Commonwealth v. Grubb

*886LEIBSON, Justice,

concurring.

The convictions in this case involve two kinds of pills which were both Schedule II narcotics. The Court of Appeals held, and we agree, that it was double jeopardy to punish twice for possession of (and trafficking in) narcotics in a single transaction or occurrence simply because two kinds of controlled substances were involved.

The Commonwealth admitted that the transaction involved a single criminal impulse, but claimed that, because two kinds of pills were involved, there were “compound consequences.” Our Court has rejected this claim, stating this case “presents a single impulse act having no compound consequences.” We have reached the only logical conclusion.

I write separately only because we have failed to overrule our previous decision in Kroth v. Commonwealth, Ky., 737 S.W.2d 680 (1987), wherein I dissented, which is logically indistinguishable. Kroth held the double jeopardy principle was not implicated where the circumstances involved a single transaction with two controlled substances from different Schedules. There is no reason to make a distinction between a double penalty for a single transaction involving Schedule II and Schedule III drugs (as in Kroth) and one involving two different kinds of pills both on Schedule II (as here).

No one suggests that each pill represents a new offense. Yet, it should be obvious that the offense increases in seriousness more by reason of the number of pills involved than because different kinds of pills are involved. Indeed, two kinds of pills both from Schedule II necessarily create a more serious criminal risk than where some pills are from Schedule II and some from Schedule III, because Schedule II pills are so classified because they are more dangerous (or more addictive) drugs. Yet, we have ruled that possession of (and trafficking in) two kinds of pills both from Schedule II is one offense even though it would be two offenses if one kind is from Schedule III and the other from Schedule II.

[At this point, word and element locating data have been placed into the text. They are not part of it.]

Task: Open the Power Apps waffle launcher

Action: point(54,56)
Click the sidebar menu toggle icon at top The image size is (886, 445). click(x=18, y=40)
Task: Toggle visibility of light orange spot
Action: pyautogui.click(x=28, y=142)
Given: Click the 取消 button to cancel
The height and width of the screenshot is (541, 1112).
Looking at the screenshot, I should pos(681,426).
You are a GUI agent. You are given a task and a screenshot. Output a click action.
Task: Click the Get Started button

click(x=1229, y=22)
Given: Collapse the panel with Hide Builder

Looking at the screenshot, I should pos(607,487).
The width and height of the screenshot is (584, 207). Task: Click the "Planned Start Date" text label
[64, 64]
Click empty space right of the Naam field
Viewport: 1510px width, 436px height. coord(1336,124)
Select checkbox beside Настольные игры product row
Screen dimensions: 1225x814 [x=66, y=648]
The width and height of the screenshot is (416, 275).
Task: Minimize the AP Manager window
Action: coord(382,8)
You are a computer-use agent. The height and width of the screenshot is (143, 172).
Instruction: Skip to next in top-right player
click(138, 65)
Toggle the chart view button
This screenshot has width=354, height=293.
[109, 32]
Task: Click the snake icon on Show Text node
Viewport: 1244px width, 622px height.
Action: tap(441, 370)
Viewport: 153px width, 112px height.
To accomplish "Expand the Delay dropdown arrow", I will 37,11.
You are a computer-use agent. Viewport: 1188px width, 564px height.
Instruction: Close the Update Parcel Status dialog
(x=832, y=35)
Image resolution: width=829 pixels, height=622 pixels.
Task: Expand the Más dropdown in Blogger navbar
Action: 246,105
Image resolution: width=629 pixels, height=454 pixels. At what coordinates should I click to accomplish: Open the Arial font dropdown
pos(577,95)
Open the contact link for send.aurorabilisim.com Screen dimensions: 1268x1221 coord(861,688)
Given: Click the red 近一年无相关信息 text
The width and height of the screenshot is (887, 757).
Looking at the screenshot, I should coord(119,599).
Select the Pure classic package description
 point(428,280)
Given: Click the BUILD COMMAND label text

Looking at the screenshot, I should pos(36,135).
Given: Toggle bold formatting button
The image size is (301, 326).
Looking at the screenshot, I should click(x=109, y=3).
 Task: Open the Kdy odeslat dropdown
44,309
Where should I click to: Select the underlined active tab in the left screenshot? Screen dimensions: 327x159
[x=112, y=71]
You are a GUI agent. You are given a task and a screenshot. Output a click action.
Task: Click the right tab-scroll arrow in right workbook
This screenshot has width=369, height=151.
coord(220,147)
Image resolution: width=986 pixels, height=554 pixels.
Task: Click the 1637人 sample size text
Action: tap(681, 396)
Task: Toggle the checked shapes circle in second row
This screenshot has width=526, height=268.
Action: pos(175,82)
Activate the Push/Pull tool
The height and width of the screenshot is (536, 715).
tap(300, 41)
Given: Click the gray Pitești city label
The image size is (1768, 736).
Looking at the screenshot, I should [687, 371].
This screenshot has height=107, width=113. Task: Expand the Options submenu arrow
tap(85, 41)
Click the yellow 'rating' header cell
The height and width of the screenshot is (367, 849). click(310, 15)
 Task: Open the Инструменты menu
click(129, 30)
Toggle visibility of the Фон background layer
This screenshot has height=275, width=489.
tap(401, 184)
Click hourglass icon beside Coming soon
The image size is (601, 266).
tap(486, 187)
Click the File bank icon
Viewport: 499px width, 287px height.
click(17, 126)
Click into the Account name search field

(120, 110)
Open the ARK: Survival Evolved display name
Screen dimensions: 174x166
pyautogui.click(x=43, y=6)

Kroth represents a “glaring misapplication of the double jeopardy principle.” Kroth, supra at 682, Leibson, J., dissenting. My dissent stated in pertinent part:

“There is no provision anywhere in KRS Chapter 218A, Controlled Substances, to the effect that the possession at the same time and place of more than one type of controlled substance constitutes multiple offenses.
[[Image here]]
A number of other jurisdictions have considered the present double jeopardy question in cases very similar to our own, and apparently all have reached the opposite conclusion, holding that:
‘[T]he simultaneous possession of more than one type of controlled substance, under the circumstances shown on this record, constituted a single offense, and only one sentence should have been imposed. [Citation omitted.]’ ”
Id. at 683.

I concur in the present Opinion, while further stating that we should also overrule Kroth because it is not significantly different from the present case.